* Start *
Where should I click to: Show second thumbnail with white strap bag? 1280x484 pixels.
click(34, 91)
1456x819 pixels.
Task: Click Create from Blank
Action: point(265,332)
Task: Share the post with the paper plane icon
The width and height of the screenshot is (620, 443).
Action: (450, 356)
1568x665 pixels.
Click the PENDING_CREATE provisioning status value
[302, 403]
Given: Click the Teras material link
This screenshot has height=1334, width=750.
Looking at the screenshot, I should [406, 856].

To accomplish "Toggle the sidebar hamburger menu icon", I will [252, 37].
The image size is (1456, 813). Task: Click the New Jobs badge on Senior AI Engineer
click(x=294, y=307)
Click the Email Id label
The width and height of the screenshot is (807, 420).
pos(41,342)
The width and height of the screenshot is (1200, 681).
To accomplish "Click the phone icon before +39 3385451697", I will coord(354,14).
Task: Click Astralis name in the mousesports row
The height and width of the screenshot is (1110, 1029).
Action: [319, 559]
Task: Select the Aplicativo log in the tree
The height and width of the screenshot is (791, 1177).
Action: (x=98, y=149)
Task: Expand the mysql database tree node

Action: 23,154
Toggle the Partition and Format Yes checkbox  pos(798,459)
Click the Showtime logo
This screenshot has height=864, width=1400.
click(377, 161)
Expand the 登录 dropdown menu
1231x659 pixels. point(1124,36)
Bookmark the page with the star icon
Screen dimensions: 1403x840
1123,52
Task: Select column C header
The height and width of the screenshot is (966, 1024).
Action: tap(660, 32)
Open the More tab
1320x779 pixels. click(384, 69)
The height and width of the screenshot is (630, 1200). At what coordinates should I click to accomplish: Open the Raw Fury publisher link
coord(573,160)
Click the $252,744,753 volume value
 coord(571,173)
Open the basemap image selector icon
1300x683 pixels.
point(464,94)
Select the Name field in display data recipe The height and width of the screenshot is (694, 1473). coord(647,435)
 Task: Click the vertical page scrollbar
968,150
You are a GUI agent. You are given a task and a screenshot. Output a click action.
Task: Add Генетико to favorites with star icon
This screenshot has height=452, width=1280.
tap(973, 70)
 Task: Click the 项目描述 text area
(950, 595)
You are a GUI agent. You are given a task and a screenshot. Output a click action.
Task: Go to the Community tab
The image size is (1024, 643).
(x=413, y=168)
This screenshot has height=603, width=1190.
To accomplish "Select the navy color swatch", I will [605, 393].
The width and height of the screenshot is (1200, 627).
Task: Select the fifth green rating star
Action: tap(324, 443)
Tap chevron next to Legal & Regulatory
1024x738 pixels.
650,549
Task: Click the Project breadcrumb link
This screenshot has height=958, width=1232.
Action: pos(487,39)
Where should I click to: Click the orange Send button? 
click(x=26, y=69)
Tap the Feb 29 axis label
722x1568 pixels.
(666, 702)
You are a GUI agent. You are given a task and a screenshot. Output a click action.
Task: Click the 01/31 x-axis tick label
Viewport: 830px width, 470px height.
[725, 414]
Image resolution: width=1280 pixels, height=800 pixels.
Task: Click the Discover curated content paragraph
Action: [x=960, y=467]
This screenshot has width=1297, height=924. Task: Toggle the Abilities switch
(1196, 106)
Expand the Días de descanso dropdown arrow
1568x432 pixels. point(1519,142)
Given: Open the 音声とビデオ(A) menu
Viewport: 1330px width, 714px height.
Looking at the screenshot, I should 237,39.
* End *
**What is asked**
Convert the lines starting with the line that contains "The width and height of the screenshot is (1200, 681)." and going on through the line that contains "coord(573,160)" into a JSON list of strings, one string per line, with blank lines omitted.

**Result of this task**
[
  "The width and height of the screenshot is (1200, 681).",
  "To accomplish \"Click the phone icon before +39 3385451697\", I will coord(354,14).",
  "Task: Click Astralis name in the mousesports row",
  "The height and width of the screenshot is (1110, 1029).",
  "Action: [319, 559]",
  "Task: Select the Aplicativo log in the tree",
  "The height and width of the screenshot is (791, 1177).",
  "Action: (x=98, y=149)",
  "Task: Expand the mysql database tree node",
  "Action: 23,154",
  "Toggle the Partition and Format Yes checkbox  pos(798,459)",
  "Click the Showtime logo",
  "This screenshot has height=864, width=1400.",
  "click(377, 161)",
  "Expand the 登录 dropdown menu",
  "1231x659 pixels. point(1124,36)",
  "Bookmark the page with the star icon",
  "Screen dimensions: 1403x840",
  "1123,52",
  "Task: Select column C header",
  "The height and width of the screenshot is (966, 1024).",
  "Action: tap(660, 32)",
  "Open the More tab",
  "1320x779 pixels. click(384, 69)",
  "The height and width of the screenshot is (630, 1200). At what coordinates should I click to accomplish: Open the Raw Fury publisher link",
  "coord(573,160)"
]